#### [Exercise]
Rewrite each line of the material below as an item in a numbered list, skipping any blank lines and leaving out the pictures.

[Start of Attachment]

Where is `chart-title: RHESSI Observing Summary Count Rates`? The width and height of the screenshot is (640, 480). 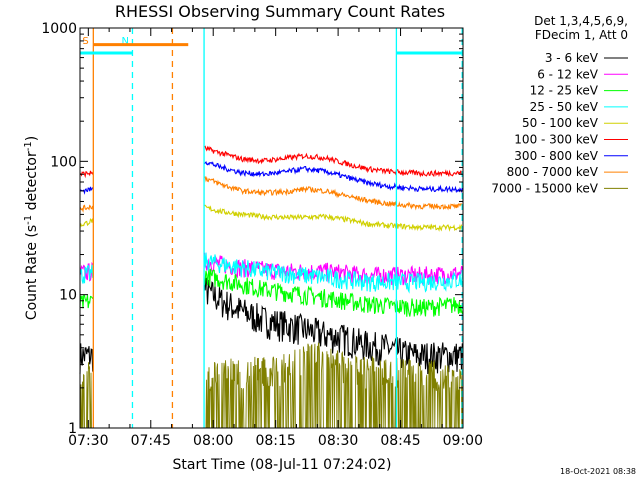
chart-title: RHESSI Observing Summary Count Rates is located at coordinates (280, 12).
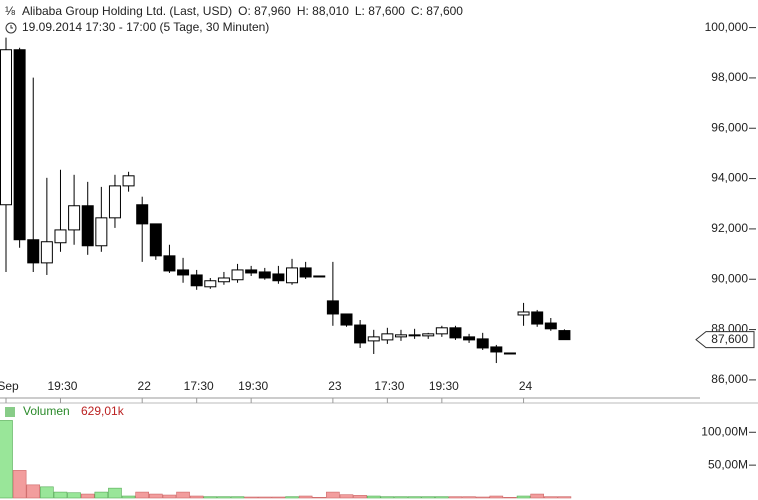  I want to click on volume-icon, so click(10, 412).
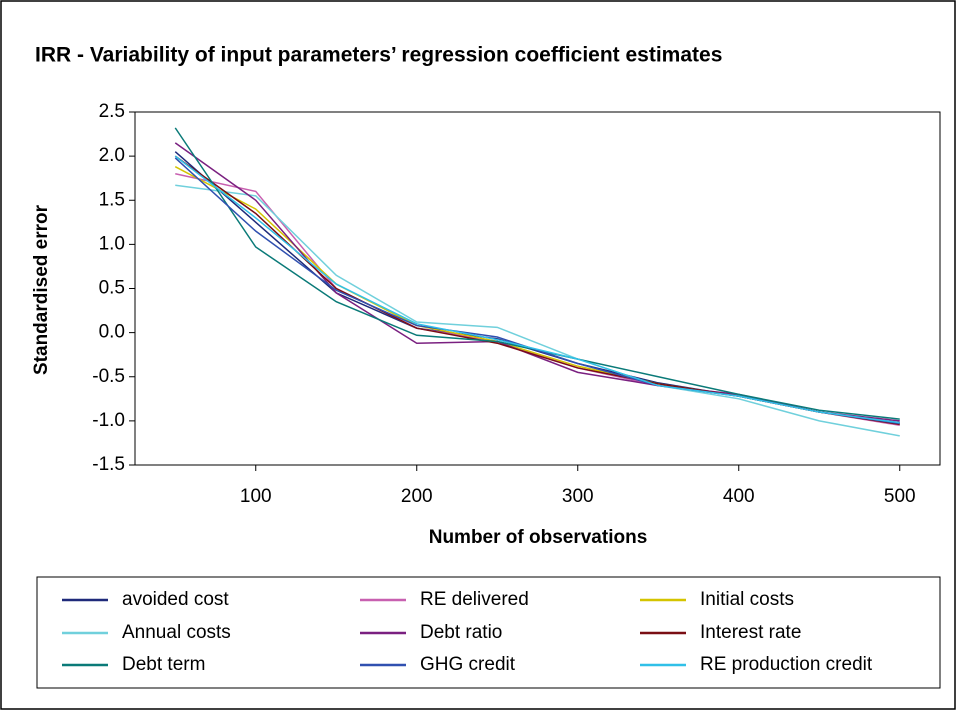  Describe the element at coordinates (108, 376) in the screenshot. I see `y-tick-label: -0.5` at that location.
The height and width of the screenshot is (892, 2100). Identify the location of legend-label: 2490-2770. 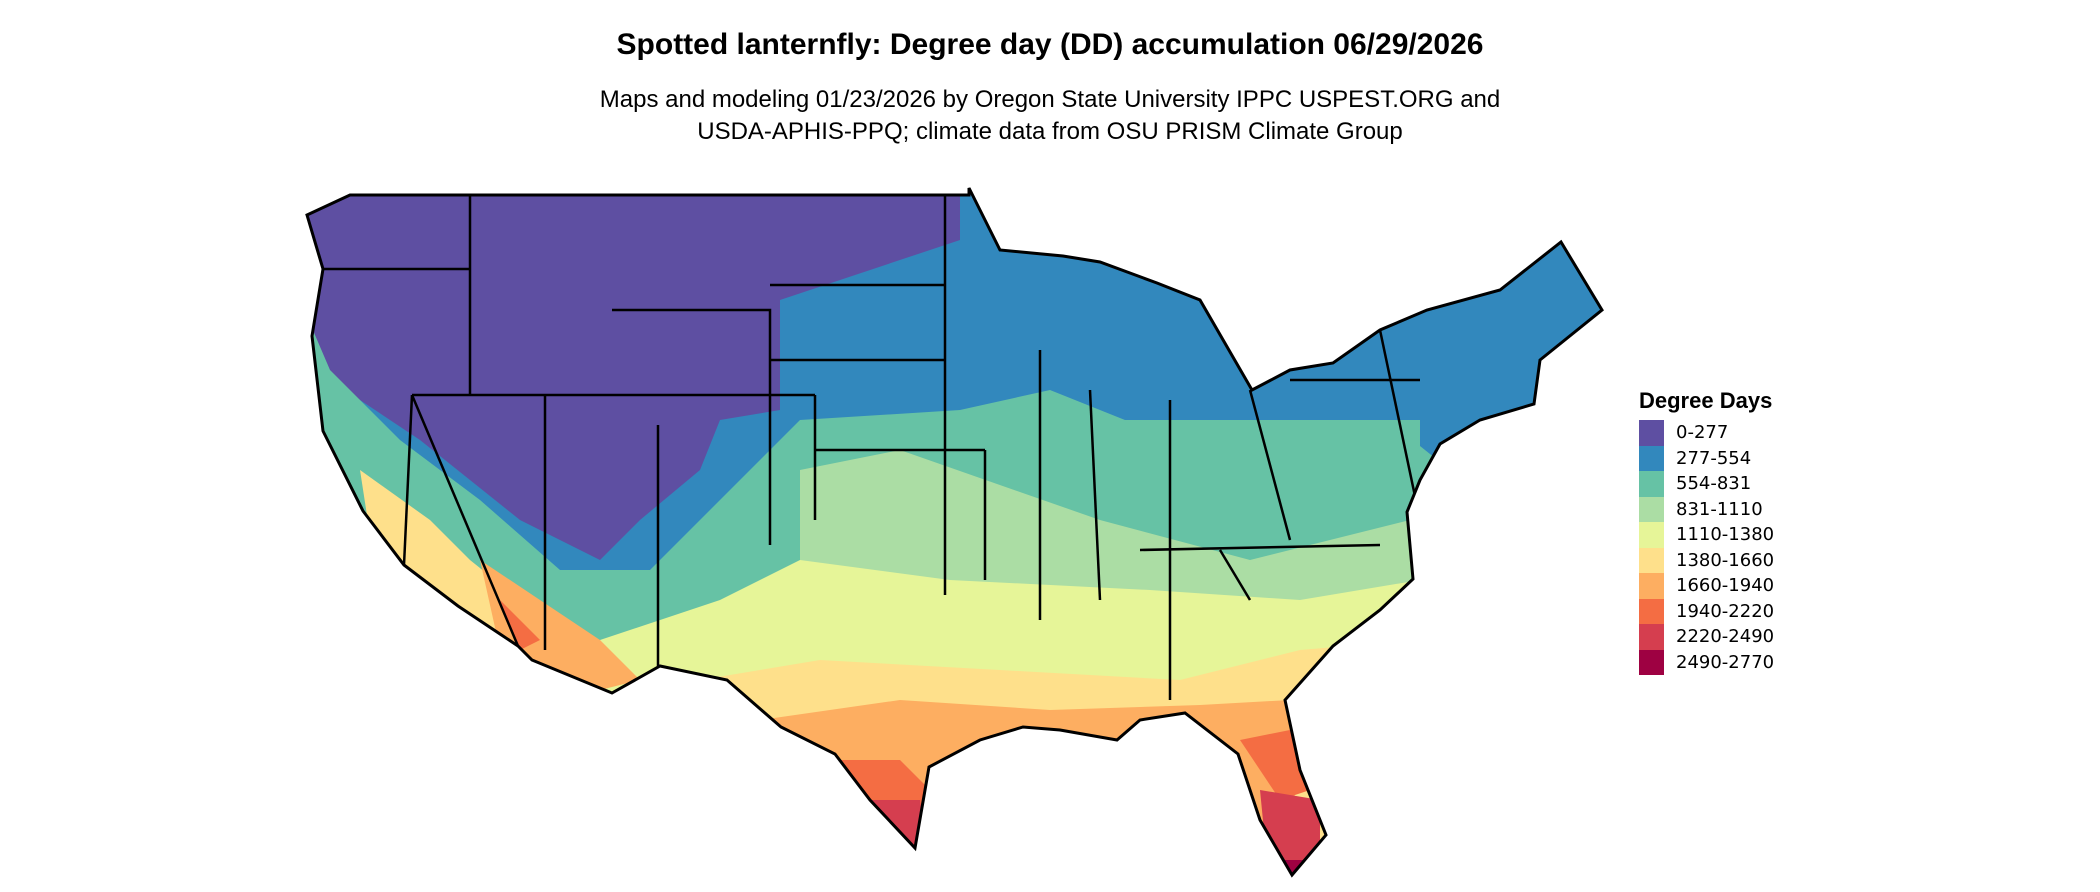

[End of Attachment]

#### [Expected answer]
1. Where is `chart-title: RHESSI Observing Summary Count Rates`? The width and height of the screenshot is (640, 480). 
2. chart-title: RHESSI Observing Summary Count Rates is located at coordinates (280, 12).
3.   I want to click on volume-icon, so click(10, 412).
4.   Describe the element at coordinates (108, 376) in the screenshot. I see `y-tick-label: -0.5` at that location.
5. The height and width of the screenshot is (892, 2100). Identify the location of legend-label: 2490-2770. 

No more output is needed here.